Research Article 8: Ethnomethodology

Written by Dr Hannes Nel, MBL; D. Com; D. Phil

‘Ethnomethodology’ deals with the world of everyday life and issues related to social order by combining experiencing phenomena with sense experience. According to ethnomethodologists, theoretical concerns centre on the process by which common sense reality is constructed in everyday face-to-face interaction.

Ethnomethodology studies the process by which people (subconsciously) formulate and apply certain ‘taken-for-granted’ rules about behaviour which they interpret in an interactive situation to make it meaningful.

Ethnomethodology does not focus on individuals. Its field is the dynamics of social life. The individual is seen and researched as part of a social unit, for example, a community or a group of people who in some way form a coherent unit. Students who study together at a particular university at a certain point in time can be such a coherent unit. Internal processes, emotions, values, beliefs and other psychological phenomena typical of the thought processes of an individual do not form part of ethnomethodology.

Because ethnomethodologists are mainly interested in social settings, data collected through interviewing is less valid than data collected through observation in the workplace; and why old newspapers might provide less valid data than observation of a recent event.

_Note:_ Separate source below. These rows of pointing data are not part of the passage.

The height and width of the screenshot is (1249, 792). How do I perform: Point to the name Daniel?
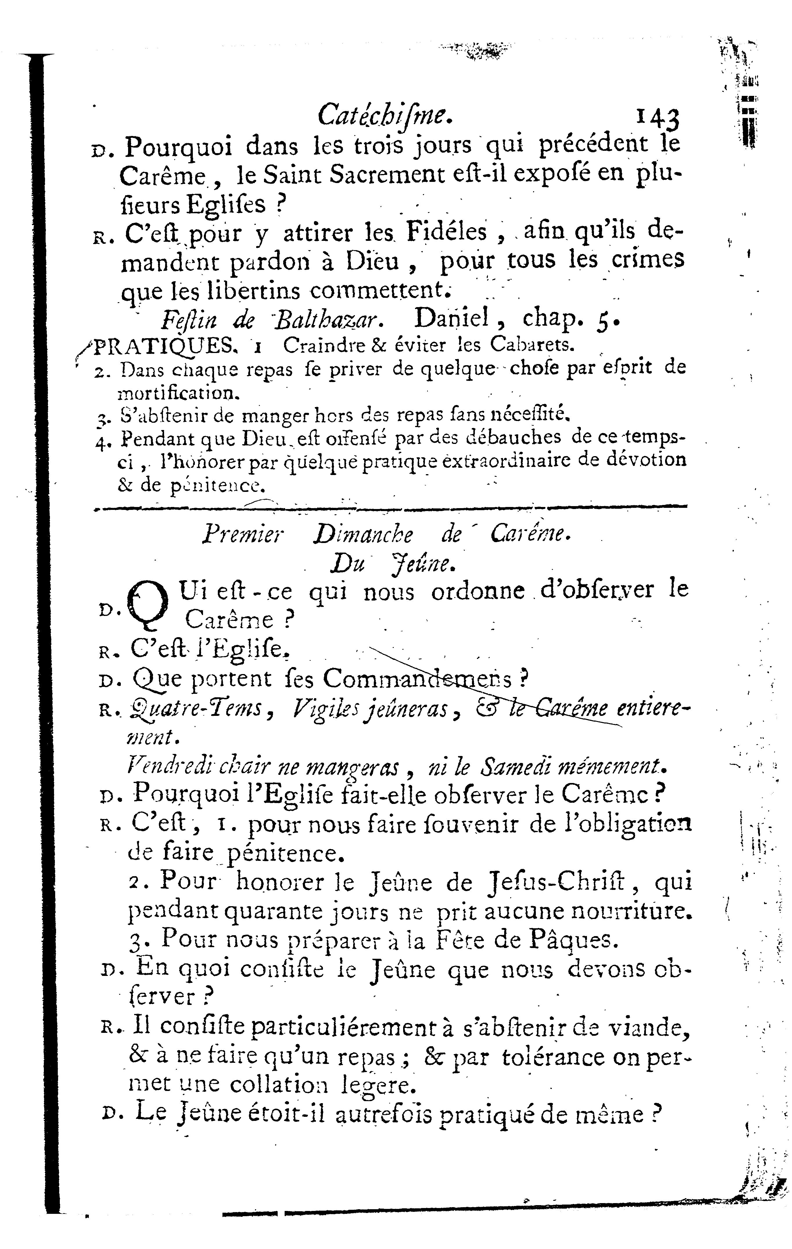452,318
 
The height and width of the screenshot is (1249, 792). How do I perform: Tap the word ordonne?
477,591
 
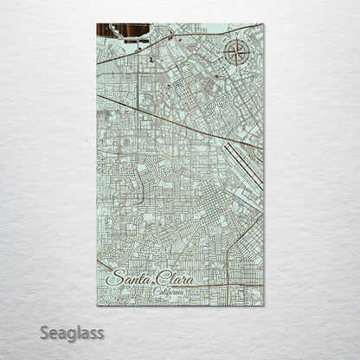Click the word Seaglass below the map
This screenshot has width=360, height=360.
click(71, 332)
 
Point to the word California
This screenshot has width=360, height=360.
click(170, 292)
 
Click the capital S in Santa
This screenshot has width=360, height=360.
click(112, 278)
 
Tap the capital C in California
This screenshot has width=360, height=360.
click(155, 292)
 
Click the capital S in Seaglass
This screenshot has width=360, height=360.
click(44, 331)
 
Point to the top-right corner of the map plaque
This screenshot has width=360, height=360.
click(263, 24)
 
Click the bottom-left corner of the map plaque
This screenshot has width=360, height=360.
click(97, 305)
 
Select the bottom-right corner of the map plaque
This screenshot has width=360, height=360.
click(263, 305)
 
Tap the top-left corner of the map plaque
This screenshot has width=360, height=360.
click(97, 24)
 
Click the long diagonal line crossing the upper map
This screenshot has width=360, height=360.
click(173, 119)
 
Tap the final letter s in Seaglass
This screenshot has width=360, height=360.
click(100, 332)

Data collected by means of interviewing is regarded as artificial, focusing on your research needs instead of the problem being investigated. Interviewing is data collection where you have control over those being interviewed, when what is needed is the observation of the actions of people under natural circumstances, for example, while doing routine work. Observation of everyday life is said to improve the validity of data that is collected.

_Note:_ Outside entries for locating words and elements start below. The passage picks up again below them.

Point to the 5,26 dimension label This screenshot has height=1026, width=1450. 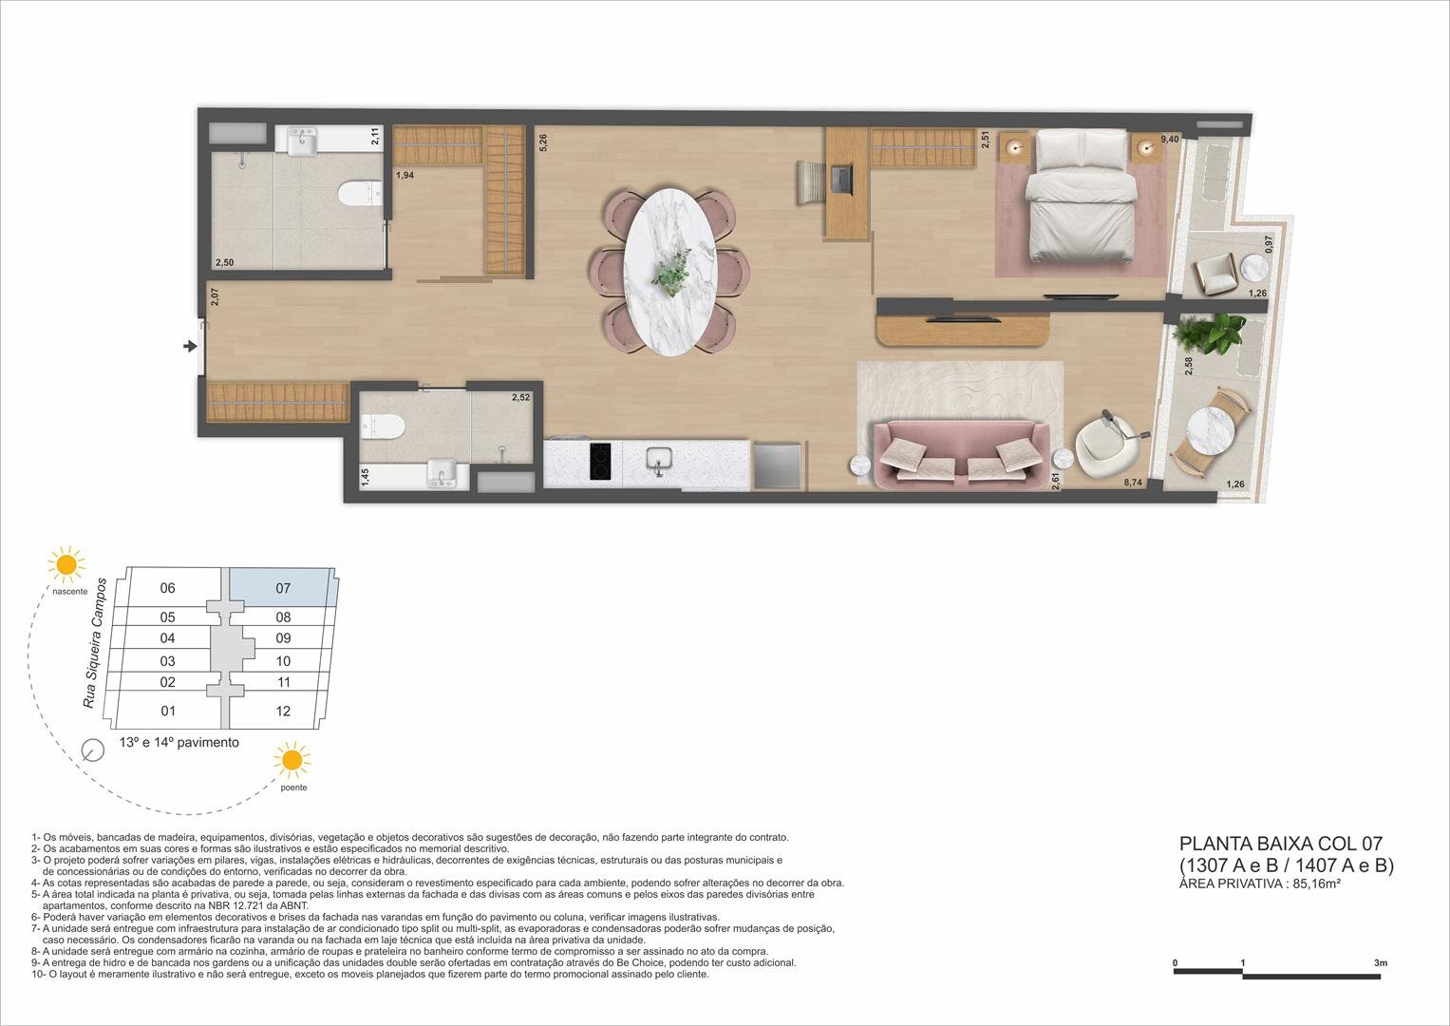click(542, 143)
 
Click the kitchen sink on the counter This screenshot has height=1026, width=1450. click(656, 462)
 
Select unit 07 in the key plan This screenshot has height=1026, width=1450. click(283, 588)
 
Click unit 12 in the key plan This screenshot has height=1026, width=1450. click(283, 711)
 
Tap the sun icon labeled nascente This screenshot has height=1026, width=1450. click(66, 564)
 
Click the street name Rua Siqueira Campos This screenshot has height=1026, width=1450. click(95, 641)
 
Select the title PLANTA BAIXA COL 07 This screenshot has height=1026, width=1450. click(1280, 843)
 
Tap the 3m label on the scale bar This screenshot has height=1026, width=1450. click(1380, 963)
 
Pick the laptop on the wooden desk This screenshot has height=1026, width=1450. click(839, 178)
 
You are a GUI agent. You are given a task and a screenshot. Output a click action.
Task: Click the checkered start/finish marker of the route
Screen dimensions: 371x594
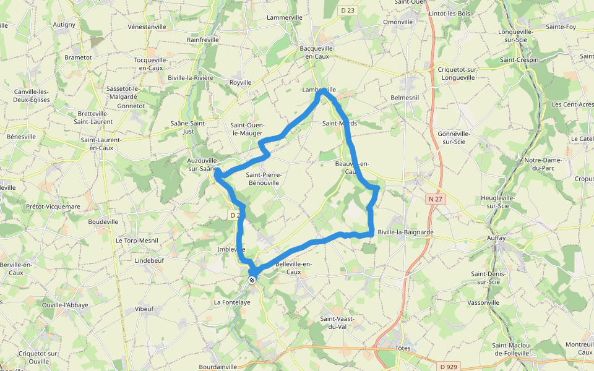pyautogui.click(x=252, y=280)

Ethnomethodology does not formulate rules, laws or descriptions of practices of social groups that generally apply. Knowledge is seen as relevant to a specific context and time.

Ethnomethodology can be associated with constructivism and, indirectly also with hermeneutics, symbolic interactionism, interpretivism and phenomenology, the common denominator is that they all study social phenomena in one way or another.

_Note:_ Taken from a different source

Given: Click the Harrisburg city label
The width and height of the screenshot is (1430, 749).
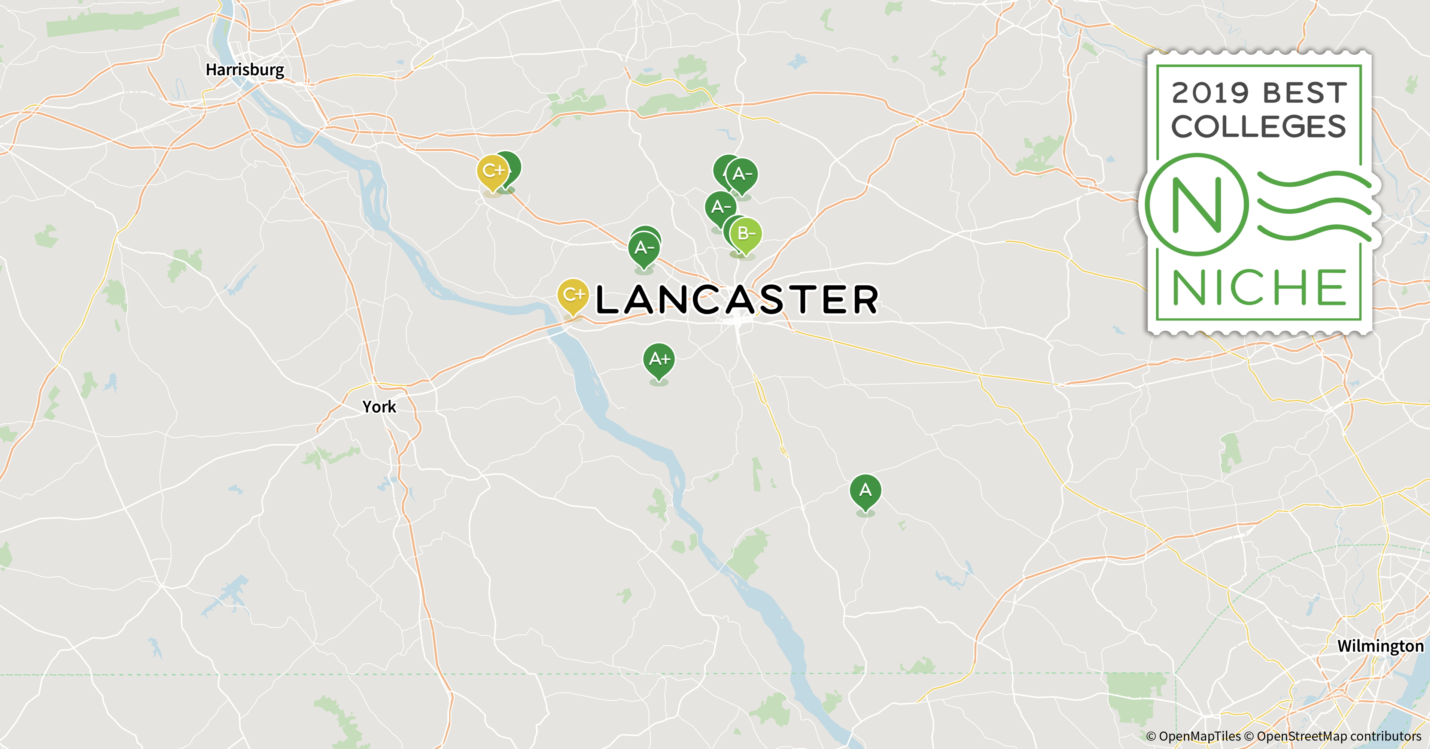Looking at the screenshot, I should pyautogui.click(x=245, y=70).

Ethnomethodology does not fit in well with transformative research, which shows characteristics of and is regarded by some as yet another paradigm. The reason for this is that transformative research uses intangibles such as intuition, serendipity and unpredictable events whereas ethnomethodology deals with everyday life and real observations.

A deficiency of ethnomethodology, at least in the opinions of some academics, is that the investigation of everyday life is too narrow and limited to provide valid and generally applicable knowledge about social interaction, and hardly any theories about the wider interaction between human beings.